Dan Froomkin vs. Bob Rubin
Department of "Huh?!" Goldman-Sachs vs. SEC Edition


Mike Allen blows the story. The lead ought to be: "Darryl Issa Embarks on a Fishing Expedition--for Goldman-Sachs Campaign Contributions."

But telling it as it is might reduce his access in the future:

GOP seeks SEC records on Goldman: By: Mike Allen: Rep. Darrell Issa, the top Republican on the House Oversight committee, is demanding a slew of documents from the Securities and Exchange Commission, asserting that the timing of civil charges against Goldman Sachs raises “serious questions about the commission’s independence and impartiality.” Issa’s letter, addressed to SEC Chairwoman Mary Schapiro and signed by eight other House Republicans, asks whether the commission had any contact about the case, prior to its public release, with White House aides, Democratic Party committee officials, or members of Congress or their staff. “[W]e are concerned that politics have unduly influenced the decision and timing of the commission’s controversial enforcement action against Goldman,” Issa writes. Issa implied that the timing was a bit too convenient, saying President Barack Obama’s push on Wall Street reform “neatly coincided with the commission’s announcement of the suit.”

SEC spokesman John Nester said.... "[T]he Commission doesn't coordinate its enforcement actions with the White House, Congress, or political committees.
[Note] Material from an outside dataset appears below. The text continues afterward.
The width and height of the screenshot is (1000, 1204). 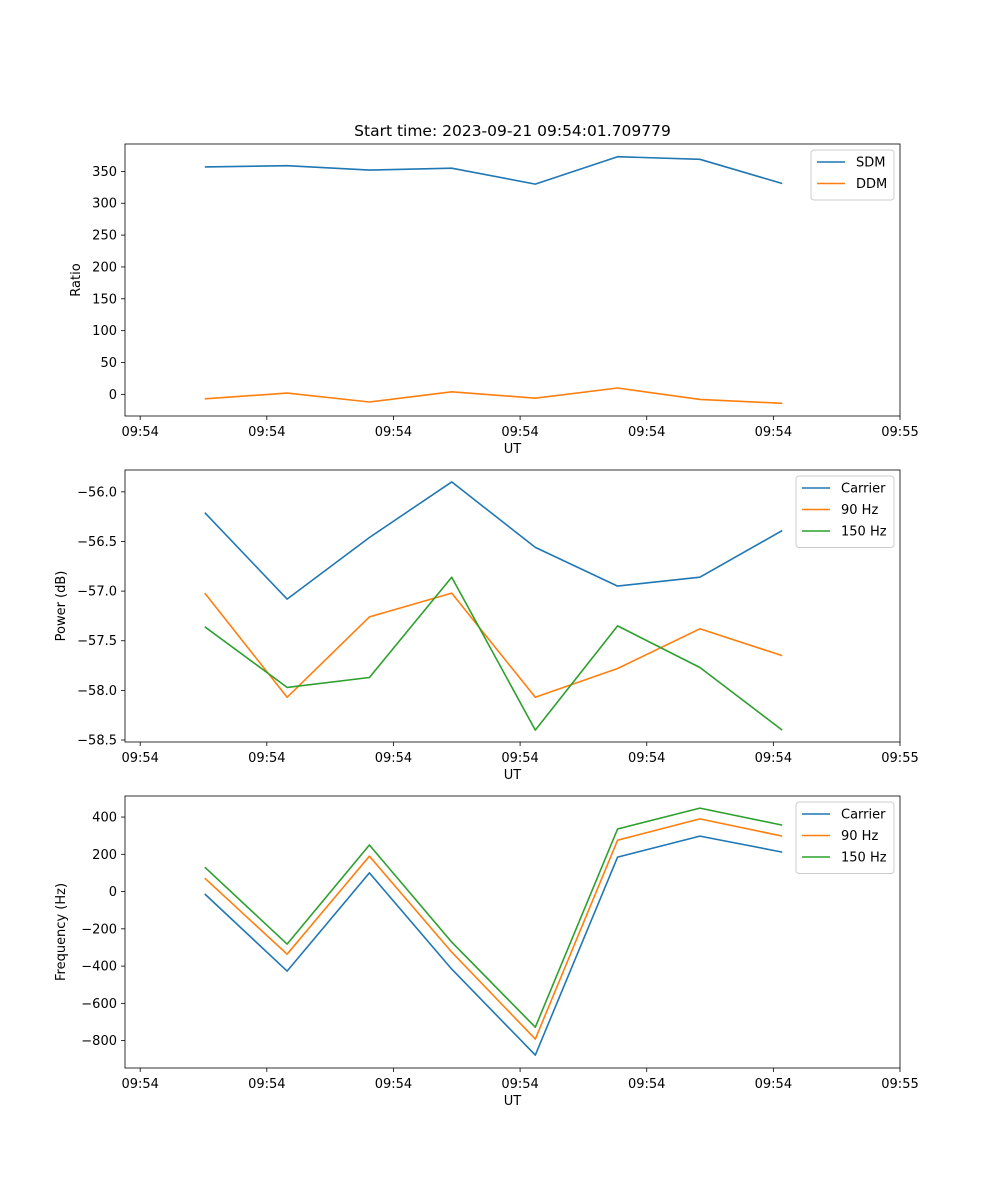 What do you see at coordinates (104, 300) in the screenshot?
I see `y-tick-label: 150` at bounding box center [104, 300].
Regulatory reform has been pending for the past year. We have brought many cases..."

White House press secretary Robert Gibbs has dismissed the connection Issa was trying to make. “The SEC doesn’t notify the White House of its enforcement actions and certainly didn’t do so in this case," Gibbs said Monday. "[I]t’s not as if the president began talking about financial reform sometime on Friday afternoon.” And White House chief of staff Rahm Emanuel told Charlie Rose on Monday: “[E]verybody at the White House found out like everybody else, when it hit the news...."
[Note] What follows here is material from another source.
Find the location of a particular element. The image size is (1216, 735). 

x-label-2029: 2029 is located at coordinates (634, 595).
The 1,000-word letter, with 11 footnotes, also demands that the SEC:

identify all known communications by any commission employee or employees with The New York Times or other news outlets.... [T]he events of the past five days have fueled legitimate suspicion on the part of the American people that the commission has attempted to assist the White House, the Democratic Party, and Congressional Democrats by timing the suit to coincide with the Senate’s consideration of financial regulatory legislation, or by providing Democrats with advance notice...

Why oh why can't we have a better press corps?